Excerpted data
= = = = = = =

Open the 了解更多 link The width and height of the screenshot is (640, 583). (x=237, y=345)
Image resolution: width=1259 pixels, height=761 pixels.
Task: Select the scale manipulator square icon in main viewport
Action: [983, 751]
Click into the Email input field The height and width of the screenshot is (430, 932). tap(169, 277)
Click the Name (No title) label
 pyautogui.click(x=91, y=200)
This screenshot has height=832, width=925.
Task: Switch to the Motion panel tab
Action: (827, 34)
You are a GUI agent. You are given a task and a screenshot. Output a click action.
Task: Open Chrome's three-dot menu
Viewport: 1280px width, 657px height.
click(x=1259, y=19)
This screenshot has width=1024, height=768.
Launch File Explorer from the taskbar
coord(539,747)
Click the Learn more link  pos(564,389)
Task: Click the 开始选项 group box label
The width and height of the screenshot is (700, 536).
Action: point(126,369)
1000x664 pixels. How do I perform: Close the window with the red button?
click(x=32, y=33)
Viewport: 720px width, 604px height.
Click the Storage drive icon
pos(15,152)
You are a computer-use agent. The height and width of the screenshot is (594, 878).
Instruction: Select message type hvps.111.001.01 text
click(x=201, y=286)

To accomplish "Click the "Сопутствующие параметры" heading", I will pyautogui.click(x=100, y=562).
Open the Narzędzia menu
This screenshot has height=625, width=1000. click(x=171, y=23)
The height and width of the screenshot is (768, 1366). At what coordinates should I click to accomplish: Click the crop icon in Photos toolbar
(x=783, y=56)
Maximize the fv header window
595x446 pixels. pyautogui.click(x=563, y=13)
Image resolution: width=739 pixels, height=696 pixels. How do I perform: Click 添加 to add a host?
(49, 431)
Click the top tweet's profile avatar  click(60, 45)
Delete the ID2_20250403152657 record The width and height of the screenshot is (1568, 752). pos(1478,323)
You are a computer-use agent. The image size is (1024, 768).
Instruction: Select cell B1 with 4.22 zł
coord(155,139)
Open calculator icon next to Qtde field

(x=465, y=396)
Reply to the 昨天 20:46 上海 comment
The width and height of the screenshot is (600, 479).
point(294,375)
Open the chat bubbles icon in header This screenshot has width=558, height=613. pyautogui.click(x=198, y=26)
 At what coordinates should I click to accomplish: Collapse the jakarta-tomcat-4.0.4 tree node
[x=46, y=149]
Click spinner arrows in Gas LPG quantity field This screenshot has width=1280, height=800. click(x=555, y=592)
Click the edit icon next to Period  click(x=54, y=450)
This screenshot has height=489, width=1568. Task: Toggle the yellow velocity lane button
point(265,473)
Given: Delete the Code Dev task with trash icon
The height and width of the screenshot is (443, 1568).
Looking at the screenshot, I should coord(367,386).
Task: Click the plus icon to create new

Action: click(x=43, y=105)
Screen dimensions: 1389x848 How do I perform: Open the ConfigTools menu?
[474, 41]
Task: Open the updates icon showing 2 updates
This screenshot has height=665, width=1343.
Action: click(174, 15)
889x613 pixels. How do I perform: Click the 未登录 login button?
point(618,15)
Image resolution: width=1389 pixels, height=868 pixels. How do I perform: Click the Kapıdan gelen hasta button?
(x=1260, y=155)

= = = = = = =

What is expected
Take the lines above from the one containing "Click the top" to the one containing "You are a computer-use agent. The image" and retype them exactly, both ends included, with nothing added.

Exercise output
Click the top tweet's profile avatar  click(60, 45)
Delete the ID2_20250403152657 record The width and height of the screenshot is (1568, 752). pos(1478,323)
You are a computer-use agent. The image size is (1024, 768).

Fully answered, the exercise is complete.